## What the task asks
Set down the data below once more, precisely as it reads.

## Given data
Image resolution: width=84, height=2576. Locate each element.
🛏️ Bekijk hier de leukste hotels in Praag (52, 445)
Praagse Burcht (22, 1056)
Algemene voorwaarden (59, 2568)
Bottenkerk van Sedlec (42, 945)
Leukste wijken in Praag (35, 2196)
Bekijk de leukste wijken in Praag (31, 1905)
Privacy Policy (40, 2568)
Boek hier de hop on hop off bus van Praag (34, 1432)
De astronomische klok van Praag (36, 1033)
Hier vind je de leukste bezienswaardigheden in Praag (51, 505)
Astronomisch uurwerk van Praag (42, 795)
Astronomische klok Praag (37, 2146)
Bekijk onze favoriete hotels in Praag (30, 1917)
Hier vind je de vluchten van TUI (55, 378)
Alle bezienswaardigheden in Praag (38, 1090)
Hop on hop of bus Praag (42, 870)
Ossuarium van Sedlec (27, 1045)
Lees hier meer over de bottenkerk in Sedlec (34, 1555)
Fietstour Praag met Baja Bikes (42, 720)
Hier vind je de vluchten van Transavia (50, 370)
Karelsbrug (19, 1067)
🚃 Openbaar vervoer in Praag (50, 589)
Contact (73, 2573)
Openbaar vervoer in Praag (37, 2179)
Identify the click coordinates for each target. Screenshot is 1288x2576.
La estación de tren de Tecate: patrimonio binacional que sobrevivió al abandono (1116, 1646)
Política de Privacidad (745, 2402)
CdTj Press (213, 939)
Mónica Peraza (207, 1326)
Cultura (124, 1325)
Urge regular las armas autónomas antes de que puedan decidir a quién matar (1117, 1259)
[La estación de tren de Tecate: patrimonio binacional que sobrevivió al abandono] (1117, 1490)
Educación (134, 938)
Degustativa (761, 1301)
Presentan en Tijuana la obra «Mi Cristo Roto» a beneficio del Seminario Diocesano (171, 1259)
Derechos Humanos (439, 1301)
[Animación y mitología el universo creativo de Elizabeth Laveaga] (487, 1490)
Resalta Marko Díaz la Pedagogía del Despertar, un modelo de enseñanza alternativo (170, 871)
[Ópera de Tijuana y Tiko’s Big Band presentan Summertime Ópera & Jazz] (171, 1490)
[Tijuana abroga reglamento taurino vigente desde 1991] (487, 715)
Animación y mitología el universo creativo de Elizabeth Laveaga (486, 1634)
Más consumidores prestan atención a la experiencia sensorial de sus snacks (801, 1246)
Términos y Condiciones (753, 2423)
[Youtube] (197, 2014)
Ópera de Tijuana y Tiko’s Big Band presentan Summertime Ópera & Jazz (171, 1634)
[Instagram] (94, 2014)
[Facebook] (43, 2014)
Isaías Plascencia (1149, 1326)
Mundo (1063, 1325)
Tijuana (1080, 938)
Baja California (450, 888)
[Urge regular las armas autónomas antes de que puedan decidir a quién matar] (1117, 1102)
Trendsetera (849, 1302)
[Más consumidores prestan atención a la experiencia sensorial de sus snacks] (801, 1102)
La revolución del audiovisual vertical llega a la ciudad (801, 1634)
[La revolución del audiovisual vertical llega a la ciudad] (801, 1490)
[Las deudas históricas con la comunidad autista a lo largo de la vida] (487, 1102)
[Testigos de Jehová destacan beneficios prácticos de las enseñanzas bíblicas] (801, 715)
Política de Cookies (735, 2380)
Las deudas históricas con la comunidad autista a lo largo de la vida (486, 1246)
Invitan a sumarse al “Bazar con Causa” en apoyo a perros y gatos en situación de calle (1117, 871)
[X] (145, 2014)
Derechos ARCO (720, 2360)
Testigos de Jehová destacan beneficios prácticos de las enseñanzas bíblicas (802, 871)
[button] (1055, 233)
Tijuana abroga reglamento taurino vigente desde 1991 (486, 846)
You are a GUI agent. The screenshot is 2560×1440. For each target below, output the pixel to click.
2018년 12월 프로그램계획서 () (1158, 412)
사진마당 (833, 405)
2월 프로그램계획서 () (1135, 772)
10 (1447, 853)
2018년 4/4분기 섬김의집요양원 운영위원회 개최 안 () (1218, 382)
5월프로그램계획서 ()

## Answer area
Image resolution: width=84, height=2576. Locate each element.
🛏️ Bekijk hier de leukste hotels in Praag (52, 445)
Praagse Burcht (22, 1056)
Algemene voorwaarden (59, 2568)
Bottenkerk van Sedlec (42, 945)
Leukste wijken in Praag (35, 2196)
Bekijk de leukste wijken in Praag (31, 1905)
Privacy Policy (40, 2568)
Boek hier de hop on hop off bus van Praag (34, 1432)
De astronomische klok van Praag (36, 1033)
Hier vind je de leukste bezienswaardigheden in Praag (51, 505)
Astronomisch uurwerk van Praag (42, 795)
Astronomische klok Praag (37, 2146)
Bekijk onze favoriete hotels in Praag (30, 1917)
Hier vind je de vluchten van TUI (55, 378)
Alle bezienswaardigheden in Praag (38, 1090)
Hop on hop of bus Praag (42, 870)
Ossuarium van Sedlec (27, 1045)
Lees hier meer over de bottenkerk in Sedlec (34, 1555)
Fietstour Praag met Baja Bikes (42, 720)
Hier vind je de vluchten van Transavia (50, 370)
Karelsbrug (19, 1067)
🚃 Openbaar vervoer in Praag (50, 589)
Contact (73, 2573)
Openbaar vervoer in Praag (37, 2179)
Identify the click coordinates for each target. Screenshot is 1288x2576.
La estación de tren de Tecate: patrimonio binacional que sobrevivió al abandono (1116, 1646)
Política de Privacidad (745, 2402)
CdTj Press (213, 939)
Mónica Peraza (207, 1326)
Cultura (124, 1325)
Urge regular las armas autónomas antes de que puedan decidir a quién matar (1117, 1259)
[La estación de tren de Tecate: patrimonio binacional que sobrevivió al abandono] (1117, 1490)
Educación (134, 938)
Degustativa (761, 1301)
Presentan en Tijuana la obra «Mi Cristo Roto» a beneficio del Seminario Diocesano (171, 1259)
Derechos Humanos (439, 1301)
[Animación y mitología el universo creativo de Elizabeth Laveaga] (487, 1490)
Resalta Marko Díaz la Pedagogía del Despertar, un modelo de enseñanza alternativo (170, 871)
[Ópera de Tijuana y Tiko’s Big Band presentan Summertime Ópera & Jazz] (171, 1490)
[Tijuana abroga reglamento taurino vigente desde 1991] (487, 715)
Animación y mitología el universo creativo de Elizabeth Laveaga (486, 1634)
Más consumidores prestan atención a la experiencia sensorial de sus snacks (801, 1246)
Términos y Condiciones (753, 2423)
[Youtube] (197, 2014)
Ópera de Tijuana y Tiko’s Big Band presentan Summertime Ópera & Jazz (171, 1634)
[Instagram] (94, 2014)
[Facebook] (43, 2014)
Isaías Plascencia (1149, 1326)
Mundo (1063, 1325)
Tijuana (1080, 938)
Baja California (450, 888)
[Urge regular las armas autónomas antes de que puedan decidir a quién matar] (1117, 1102)
Trendsetera (849, 1302)
[Más consumidores prestan atención a la experiencia sensorial de sus snacks] (801, 1102)
La revolución del audiovisual vertical llega a la ciudad (801, 1634)
[La revolución del audiovisual vertical llega a la ciudad] (801, 1490)
[Las deudas históricas con la comunidad autista a lo largo de la vida] (487, 1102)
[Testigos de Jehová destacan beneficios prácticos de las enseñanzas bíblicas] (801, 715)
Política de Cookies (735, 2380)
Las deudas históricas con la comunidad autista a lo largo de la vida (486, 1246)
Invitan a sumarse al “Bazar con Causa” en apoyo a perros y gatos en situación de calle (1117, 871)
[X] (145, 2014)
Derechos ARCO (720, 2360)
Testigos de Jehová destacan beneficios prácticos de las enseñanzas bíblicas (802, 871)
[button] (1055, 233)
Tijuana abroga reglamento taurino vigente desde 1991 (486, 846)
You are a GUI agent. The screenshot is 2560×1440. For each target below, output the pixel to click.
2018년 12월 프로그램계획서 () (1158, 412)
사진마당 (833, 405)
2월 프로그램계획서 () (1135, 772)
10 (1447, 853)
2018년 4/4분기 섬김의집요양원 운영위원회 개최 안 () (1218, 382)
5월프로그램계획서 ()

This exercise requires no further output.